AANGELEVERDE TEKST
Subsidie kan worden verstrekt aan onderwijsinstellingen voor mbo of hbo.

Artikel 3

Subsidie kan worden verstrekt voor het binnen een van de regionale clusters ontwikkelen en opzetten van een campus.

Artikel 4

Gedeputeerde staten verstrekken geen subsidies van minder dan € 30.000,-.

Artikel 5

  • 1.

    Een aanvraag om subsidie wordt niet behandeld indien op het moment dat de aanvraag is ontvangen, binnen de campus reeds één kalenderjaar of langer onderwijs wordt aangeboden.

  • 2.

    Een aanvraag om subsidie bevat tenminste:

    • a.

      een schriftelijke verklaring van samenwerking, waarin een overzicht is opgenomen van de deelnemers aan het samenwerkingsverband, met vermelding van de organisatorische inzet of cofinanciering per deelnemer;

    • b.

      een inhoudelijke beschrijving van de activiteit;

    • c.

      een begroting van de kosten van de activiteit;

    • d.

      een financieringsplan van de kosten van de activiteit;

    • e.

      een tijdsplanning van de activiteit.

Artikel 6

Het subsidieplafond gedurende de looptijd van deze regeling bedraagt € 617.421,-.

Artikel 7

  • 1.

    Een aanvraag om subsidie is tijdig ingediend indien de aanvraag in de periode van 1 januari 2014 tot en met 31 december 2014 is ontvangen.

  • 2.

    Aanvragen om subsidie worden behandeld op volgorde van ontvangst.

  • 3.

    Wanneer een aanvrager op grond van artikel 4:5 van de Algemene wet bestuursrecht de gelegenheid heeft gehad de aanvraag aan te vullen, geldt als datum van ontvangst van de aanvraag, de datum waarop de aanvraag is aangevuld.

  • 4.

    Indien meerdere aanvragen op dezelfde dag worden ontvangen en door honorering van deze aanvragen het subsidieplafond wordt overschreden, wordt de aanvraag met de laagste projectkosten als eerste in behandeling genomen.

  • 5.

    Gedeputeerde staten beslissen binnen 13 weken na ontvangst van de aanvraag om subsidie.

Artikel 8

Subsidie wordt in elk geval geweigerd indien de activiteit:

  • a.

    een identiek vervolg op reeds bestaande projecten betreft;

  • b.

    ziet op een onderwijsproject dat behoort tot het bestaande reguliere onderwijsaanbod van de aanvrager;

  • c.

    niet aantoonbaar bijdraagt aan de actuele behoefte van het bedrijfsleven binnen het betreffende cluster.

Artikel 9

Subsidie wordt verstrekt voor de volgende kosten:

  • a.

    programmamanagement;

  • b.

    onderzoek;

  • c.

    communicatie;

  • d.

    ontwikkelen van lesprogramma’s;

  • e.

    eenmalige fysieke investering in apparatuur.

Artikel 10

Indien uren van eigen personeel worden ingezet ten behoeve van het onderwijsproject is het norm-uurbedrag maximaal € 85 per uur exclusief BTW en dient een urenregistratiesysteem te worden gehanteerd.

Artikel 11

De subsidie bedraagt 50 % van de subsidiabele kosten tot maximaal € 65.000,-.

RUWE GEGEVENS
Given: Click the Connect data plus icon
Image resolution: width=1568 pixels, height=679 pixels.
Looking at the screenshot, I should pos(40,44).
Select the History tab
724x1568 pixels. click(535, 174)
--
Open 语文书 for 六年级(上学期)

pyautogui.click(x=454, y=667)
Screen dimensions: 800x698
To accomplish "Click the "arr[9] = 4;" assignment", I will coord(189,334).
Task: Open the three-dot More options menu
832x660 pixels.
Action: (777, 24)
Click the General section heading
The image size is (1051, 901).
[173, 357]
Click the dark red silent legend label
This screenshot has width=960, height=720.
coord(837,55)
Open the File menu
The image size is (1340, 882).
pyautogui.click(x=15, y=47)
* * *
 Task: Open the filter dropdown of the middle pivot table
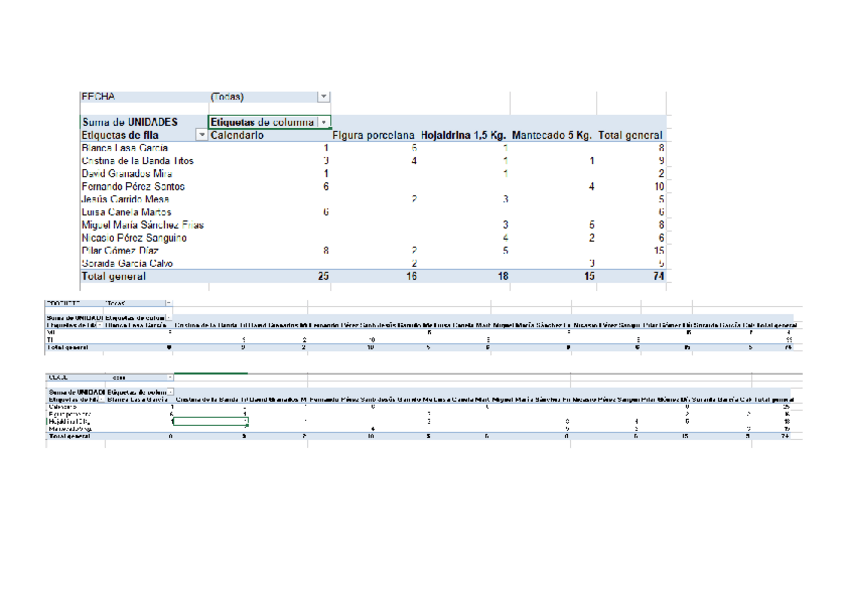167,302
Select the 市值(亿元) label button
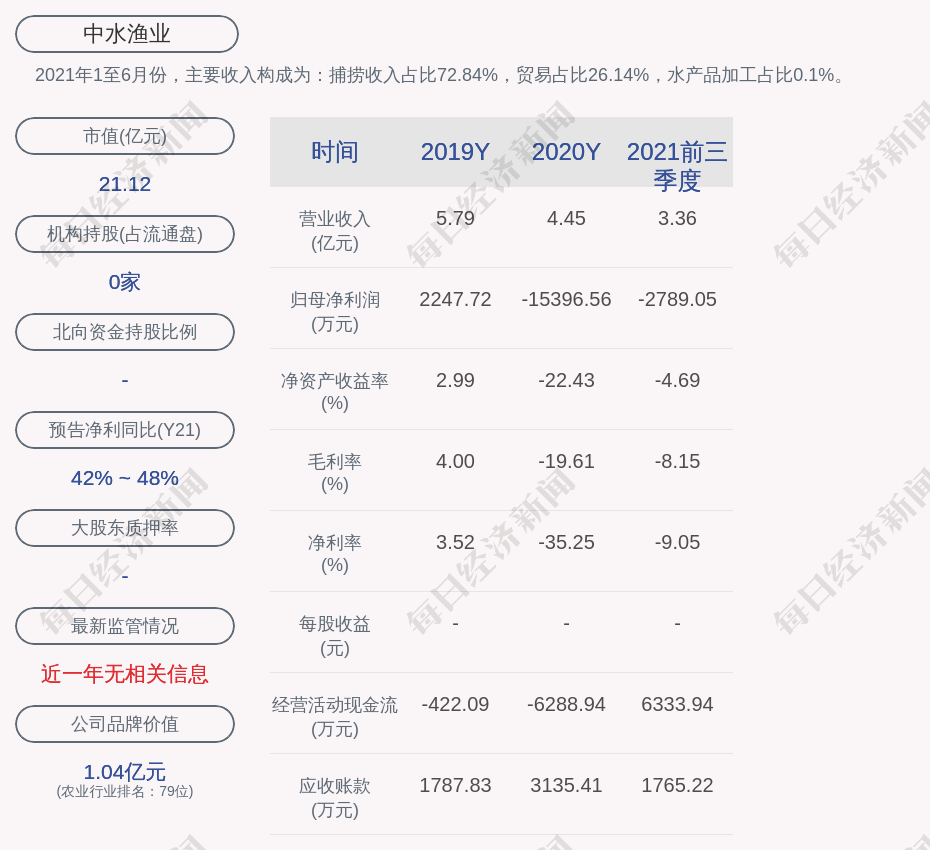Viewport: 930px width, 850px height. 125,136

OPDRACHTEN
A – Zet het stuk in de aangeleverde tekst dat begint met "Subsidie wordt in elk geval geweigerd" om in een korte lijst. Houd de belangrijkste feiten erin.
B – Vertaal deze zin uit de aangeleverde tekst in het Engels: "Gedeputeerde staten beslissen binnen 13 weken na ontvangst van de aanvraag om subsidie."
C – Hoe hoog is het subsidieplafond tijdens de looptijd van de regeling volgens de aangeleverde tekst?

VERWACHTE ANTWOORDEN
A –
Subsidie wordt altijd geweigerd als de activiteit:
- hetzelfde vervolg is op projecten die al bestaan;
- een onderwijsproject is dat hoort bij het gewone onderwijsaanbod dat de aanvrager al heeft;
- niet aantoonbaar bijdraagt aan wat het bedrijfsleven in het cluster nu nodig heeft.

B – The Provincial Executive decides within 13 weeks of receiving the subsidy application.

C – € 617.421,-